Deconstructing Wallis Simpson: Anne Sebba’s That Woman
In Anne Sebba's That Woman, we get a revealing portrait of Wallis Simpson, the Southern woman who caused the abdication of King Edward VII and turned Britain upside down. The Duke and Duchess of Windsor, as they were commonly known, have remained controversial figures long after their deaths, both for the abdication, as well as for the myriad of rumors that swirled around them suggesting Nazi sympathies. Sebba steers mostly clear of the Nazi issues, though she does address the famous photo of Wallis smiling and shaking hands with Adolf Hitler. She explains the photo away with a combination of unfortunate timing and lack of political insight on the part of the Windsors.
What Sebba does spend time on is the character of Wallis herself, not attempting to make Wallis likable, but to at least humanize her. We learn of Wallis' poor yet aristocratic upbringing in Maryland that gives depth and reason to her actions later in life. A childhood characterized by wants shaped Wallis' strong materialism evident in later years. A possible sexual dysfunction disorder or hermaphroditic symptoms explains Wallis' attraction to over-the-top feminine and flirtatious style. Above all, Sebba shows how Wallis craved stability, and equated stability with money. When she caught the eye of the future King of England, therefore, she had no choice but to succumb.

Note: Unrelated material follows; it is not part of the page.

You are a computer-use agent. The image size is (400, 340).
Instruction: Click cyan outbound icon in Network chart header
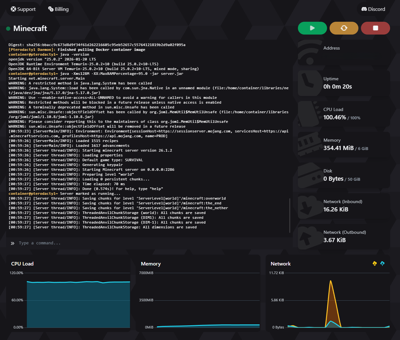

Sebba dismantles the rosy image of a great love story, giving a much deeper and nuanced view of Wallis' feelings and emotions. She loved the Duke, but she was not passionately in love with him. In fact, she was willing to leave the man she truly loved, Ernest Simpson, in order to finally achieve the comforts she'd craved for most of her life.
Unfortunately for Wallis, stability was out the window the moment Edward abdicated the throne and Wallis became the most reviled woman in Great Britain. Effectively exiled from England, the pair spent the rest of their lives wandering from place to place, trying to find a permanent home. Though they finally settled in France, what is most striking about Sebba's portrayal is her ability to reveal the emptiness and aimlessness that permeated the Windsors' lives. Yes, they were narcissistic and materialistic, but they were also pathetically unanchored and restless.
You will find yourself sympathizing with Wallis, while still finding some of her actions distasteful. This is Sebba's greatest triumph as a biographer: The reader leaves the book not loving or hating Wallis, but understanding her.